Using those words wasn’t a deliberate choice on my part, I wasn’t trying to manipulate her emotions. It’s just that to me, that’s what we’re talking about here. Kids.

I don’t object to the teaching of CRT in general, because I believe that bad ideas should be exposed rather than suppressed (as Sara points out, some people will believe an idea precisely because it’s censored). But I do object to bad ideas being pushed into the minds of children who lack the critical thinking skills and confidence to appraise them.

“Teachers and children” frames the dynamic between the two in a way that “teachers and students” doesn’t. Perhaps this small semantic difference is the reason we see this issue so differently.

Steve QJ:

where the power of the law isn't going to descend on people who step out of line

You keep saying this, but I still have no idea what your actual concern is. As I said, parents can sue teachers and school districts already. These bills don't change that. They just give guidelines, that I still can't believe you object to, about ideas that shouldn't be taught.

You ask for evidence on the ground that these bills have improved education which is a little silly because you know that they've only been in effect for a very short time. But I linked to numerous examples of the real problems they're designed to prevent in the original article.

That fourteen-year-old boy who, in his words, was made to feel like "like worthless scum, undeserving of living", along with his white classmates? I bet he'd appreciate a bill that prevents teachers from teaching that "an individual should feel discomfort, guilt, anguish, or any other form of psychological distress on account of their race."

The bi-racial boy who's school tried to force him to confess his status as an oppressor because he has a white father (even though he also has a black mother)? I bet he'd prefer it if his teacher couldn't insist that "an individual by virtue of their race is inherently racist or oppressive."

Maybe you see these as theoretical arguments and so will dismiss them. But it's so staggeringly obvious to me that preventing teachers from teaching these ideas is a good thing that I don't know how to even begin convincing you. Many of these ideas are already strongly implied by the Civil Rights Act. Would you also have been concerned about the limitations on teachers when that was being passed?

If you want teachers to have the freedom to turn their children into racists or make them feel terrible about themselves, because you're worried about parents gaining the power to do something they can already do (and even then, only if the teacher is demonstrably terrible at teaching), I'd suggest that your priorities are badly out of whack. Shouldn't the concern be more with the wellbeing of the students than the freedom of the teachers to suck at their jobs?

That was it from Sara, and I honestly wish this conversation had ended more productively. By which I mean, I wish I’d at least managed to understand Sara’s objections better. She seems like a smart, reasonable person, she has clearly done some research on the issue, yet we’ve managed to come to completely different conclusions about something that should be easy for everybody to agree on; let’s not teach children transparently racist ideas, and let’s not make them feel terrible about themselves.

Perhaps it’s a matter of principle. Maybe, despite the fact that parents can already sue teachers, she believes that any restrictions in education are dangerous? Maybe, as I suggested, her priorities unwaveringly favour teacher’s freedoms over students’ well-being? Maybe she used to be a teacher and was fired over an unfortunate misunderstanding about Othello.

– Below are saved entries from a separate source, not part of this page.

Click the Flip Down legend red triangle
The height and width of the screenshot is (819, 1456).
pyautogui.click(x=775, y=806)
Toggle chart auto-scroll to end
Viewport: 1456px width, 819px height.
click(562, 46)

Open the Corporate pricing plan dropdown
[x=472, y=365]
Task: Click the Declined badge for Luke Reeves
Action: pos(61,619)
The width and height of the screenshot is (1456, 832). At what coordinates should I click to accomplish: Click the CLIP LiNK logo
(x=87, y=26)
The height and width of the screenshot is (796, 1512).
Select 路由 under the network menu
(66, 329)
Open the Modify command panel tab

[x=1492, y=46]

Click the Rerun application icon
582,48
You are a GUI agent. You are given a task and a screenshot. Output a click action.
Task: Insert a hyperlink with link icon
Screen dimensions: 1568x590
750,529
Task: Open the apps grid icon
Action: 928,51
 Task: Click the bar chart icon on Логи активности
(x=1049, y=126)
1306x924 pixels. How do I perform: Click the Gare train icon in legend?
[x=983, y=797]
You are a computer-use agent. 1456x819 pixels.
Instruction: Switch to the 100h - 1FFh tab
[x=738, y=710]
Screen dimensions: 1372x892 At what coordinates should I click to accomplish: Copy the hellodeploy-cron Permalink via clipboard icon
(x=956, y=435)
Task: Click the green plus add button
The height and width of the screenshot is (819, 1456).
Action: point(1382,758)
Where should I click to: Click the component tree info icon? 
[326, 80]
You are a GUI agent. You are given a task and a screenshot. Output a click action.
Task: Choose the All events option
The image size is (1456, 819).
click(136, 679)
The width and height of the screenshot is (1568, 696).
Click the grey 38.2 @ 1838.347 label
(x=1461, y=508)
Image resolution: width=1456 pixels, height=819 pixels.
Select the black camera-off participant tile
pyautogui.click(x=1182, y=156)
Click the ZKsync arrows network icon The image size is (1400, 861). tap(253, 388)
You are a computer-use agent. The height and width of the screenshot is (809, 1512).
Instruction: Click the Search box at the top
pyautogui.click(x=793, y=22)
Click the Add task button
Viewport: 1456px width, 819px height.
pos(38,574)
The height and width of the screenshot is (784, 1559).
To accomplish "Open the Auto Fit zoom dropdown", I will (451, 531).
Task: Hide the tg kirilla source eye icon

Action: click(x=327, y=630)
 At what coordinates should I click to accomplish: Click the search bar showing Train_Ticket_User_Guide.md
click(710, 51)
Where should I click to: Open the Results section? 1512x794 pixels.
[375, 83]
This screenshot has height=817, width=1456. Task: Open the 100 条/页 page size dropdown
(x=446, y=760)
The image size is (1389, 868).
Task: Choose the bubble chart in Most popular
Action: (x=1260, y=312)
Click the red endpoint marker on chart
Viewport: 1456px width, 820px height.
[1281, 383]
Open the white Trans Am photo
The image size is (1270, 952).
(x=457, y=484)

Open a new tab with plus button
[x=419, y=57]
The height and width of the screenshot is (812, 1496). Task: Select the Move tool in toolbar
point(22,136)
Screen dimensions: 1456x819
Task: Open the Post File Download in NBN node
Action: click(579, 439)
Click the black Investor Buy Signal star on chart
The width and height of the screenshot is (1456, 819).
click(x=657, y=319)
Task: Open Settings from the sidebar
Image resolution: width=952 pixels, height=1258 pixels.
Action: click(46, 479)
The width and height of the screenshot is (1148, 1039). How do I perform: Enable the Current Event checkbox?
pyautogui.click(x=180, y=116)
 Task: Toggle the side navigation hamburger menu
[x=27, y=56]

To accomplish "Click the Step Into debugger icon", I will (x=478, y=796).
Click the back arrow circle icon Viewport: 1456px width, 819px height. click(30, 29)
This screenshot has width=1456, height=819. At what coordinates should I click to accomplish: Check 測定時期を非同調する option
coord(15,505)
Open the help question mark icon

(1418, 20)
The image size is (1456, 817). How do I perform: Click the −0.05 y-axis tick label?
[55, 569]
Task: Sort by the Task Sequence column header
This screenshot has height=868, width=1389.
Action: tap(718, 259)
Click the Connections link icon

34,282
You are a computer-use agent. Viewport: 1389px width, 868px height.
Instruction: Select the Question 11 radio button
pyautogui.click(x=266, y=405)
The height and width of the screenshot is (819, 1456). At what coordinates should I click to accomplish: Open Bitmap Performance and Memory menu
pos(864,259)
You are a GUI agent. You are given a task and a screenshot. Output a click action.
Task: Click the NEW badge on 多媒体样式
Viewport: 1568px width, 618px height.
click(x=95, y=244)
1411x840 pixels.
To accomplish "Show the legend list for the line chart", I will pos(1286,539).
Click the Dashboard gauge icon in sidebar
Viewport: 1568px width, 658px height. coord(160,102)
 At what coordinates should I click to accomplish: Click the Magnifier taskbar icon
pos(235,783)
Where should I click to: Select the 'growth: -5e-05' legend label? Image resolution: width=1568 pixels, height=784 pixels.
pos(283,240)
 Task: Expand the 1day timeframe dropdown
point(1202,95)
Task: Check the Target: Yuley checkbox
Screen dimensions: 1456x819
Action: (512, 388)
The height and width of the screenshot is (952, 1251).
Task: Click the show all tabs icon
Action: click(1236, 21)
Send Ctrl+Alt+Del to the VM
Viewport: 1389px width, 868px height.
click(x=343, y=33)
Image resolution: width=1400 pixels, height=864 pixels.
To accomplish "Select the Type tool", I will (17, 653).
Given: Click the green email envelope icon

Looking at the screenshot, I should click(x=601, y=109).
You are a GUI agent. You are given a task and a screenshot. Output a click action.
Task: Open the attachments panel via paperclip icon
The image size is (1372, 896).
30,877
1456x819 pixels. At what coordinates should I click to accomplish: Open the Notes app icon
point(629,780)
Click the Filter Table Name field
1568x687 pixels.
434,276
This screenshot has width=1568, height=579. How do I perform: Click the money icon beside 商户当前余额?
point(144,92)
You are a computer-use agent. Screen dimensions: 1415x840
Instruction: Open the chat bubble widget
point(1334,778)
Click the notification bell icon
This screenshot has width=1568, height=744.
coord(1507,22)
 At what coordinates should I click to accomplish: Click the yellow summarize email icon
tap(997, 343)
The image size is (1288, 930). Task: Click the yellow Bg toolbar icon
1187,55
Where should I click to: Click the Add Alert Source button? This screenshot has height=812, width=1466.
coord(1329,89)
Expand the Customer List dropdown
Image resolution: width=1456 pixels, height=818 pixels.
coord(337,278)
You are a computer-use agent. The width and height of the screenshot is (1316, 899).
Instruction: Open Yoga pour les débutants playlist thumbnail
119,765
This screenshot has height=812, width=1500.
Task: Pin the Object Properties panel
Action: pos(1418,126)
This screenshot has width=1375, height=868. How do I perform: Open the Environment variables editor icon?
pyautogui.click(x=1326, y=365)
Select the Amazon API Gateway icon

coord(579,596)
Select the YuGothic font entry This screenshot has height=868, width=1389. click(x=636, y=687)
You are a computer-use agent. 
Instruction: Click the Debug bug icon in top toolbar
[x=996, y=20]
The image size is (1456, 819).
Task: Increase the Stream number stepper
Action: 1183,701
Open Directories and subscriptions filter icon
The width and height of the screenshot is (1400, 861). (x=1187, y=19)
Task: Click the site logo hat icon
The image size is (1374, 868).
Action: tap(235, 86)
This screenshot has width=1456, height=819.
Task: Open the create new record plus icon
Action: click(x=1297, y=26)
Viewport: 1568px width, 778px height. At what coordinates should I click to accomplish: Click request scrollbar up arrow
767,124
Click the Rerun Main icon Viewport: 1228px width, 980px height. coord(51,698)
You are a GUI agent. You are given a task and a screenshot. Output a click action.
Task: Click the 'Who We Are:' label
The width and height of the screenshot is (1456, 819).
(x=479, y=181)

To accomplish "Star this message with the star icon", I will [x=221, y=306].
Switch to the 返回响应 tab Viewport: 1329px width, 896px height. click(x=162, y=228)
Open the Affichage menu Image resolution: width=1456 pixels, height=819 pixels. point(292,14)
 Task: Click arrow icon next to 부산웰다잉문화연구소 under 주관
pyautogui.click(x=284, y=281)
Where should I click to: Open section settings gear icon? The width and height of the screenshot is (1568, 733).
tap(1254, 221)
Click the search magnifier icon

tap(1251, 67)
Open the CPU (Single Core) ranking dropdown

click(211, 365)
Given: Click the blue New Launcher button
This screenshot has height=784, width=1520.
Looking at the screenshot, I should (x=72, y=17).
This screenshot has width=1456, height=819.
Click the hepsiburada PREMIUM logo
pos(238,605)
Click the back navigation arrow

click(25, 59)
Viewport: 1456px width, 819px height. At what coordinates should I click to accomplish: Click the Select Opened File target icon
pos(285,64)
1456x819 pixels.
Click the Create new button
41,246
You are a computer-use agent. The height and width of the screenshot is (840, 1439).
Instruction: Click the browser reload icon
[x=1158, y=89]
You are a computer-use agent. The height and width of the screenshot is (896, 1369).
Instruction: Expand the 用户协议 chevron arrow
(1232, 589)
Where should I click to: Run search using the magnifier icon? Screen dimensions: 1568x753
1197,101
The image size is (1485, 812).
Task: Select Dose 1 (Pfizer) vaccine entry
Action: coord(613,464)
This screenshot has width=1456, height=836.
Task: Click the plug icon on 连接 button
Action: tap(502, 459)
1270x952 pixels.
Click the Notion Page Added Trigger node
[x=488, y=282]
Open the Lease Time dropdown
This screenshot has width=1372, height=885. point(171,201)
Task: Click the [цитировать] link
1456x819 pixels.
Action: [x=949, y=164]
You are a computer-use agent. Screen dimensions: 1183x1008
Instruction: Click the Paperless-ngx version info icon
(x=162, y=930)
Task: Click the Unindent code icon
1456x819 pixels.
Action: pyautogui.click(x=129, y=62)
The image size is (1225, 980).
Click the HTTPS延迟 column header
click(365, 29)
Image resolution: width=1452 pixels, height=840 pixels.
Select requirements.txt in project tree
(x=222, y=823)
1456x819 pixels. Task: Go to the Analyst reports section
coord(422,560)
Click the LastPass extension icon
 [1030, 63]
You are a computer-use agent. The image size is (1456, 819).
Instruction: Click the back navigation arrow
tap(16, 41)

But whatever the case, our conversation left me unsatisfied.

There’s clearly a balance to be found between empowering teachers and protecting children. I’m not certain where exactly that line should be drawn. But if banning Othello in schools would guarantee children an education free from racism, I’d take as much criticism as necessary to make it happen. Or to put it another way, “let heaven and men and devils, let them all, all, all, cry shame against me, yet I'll speak."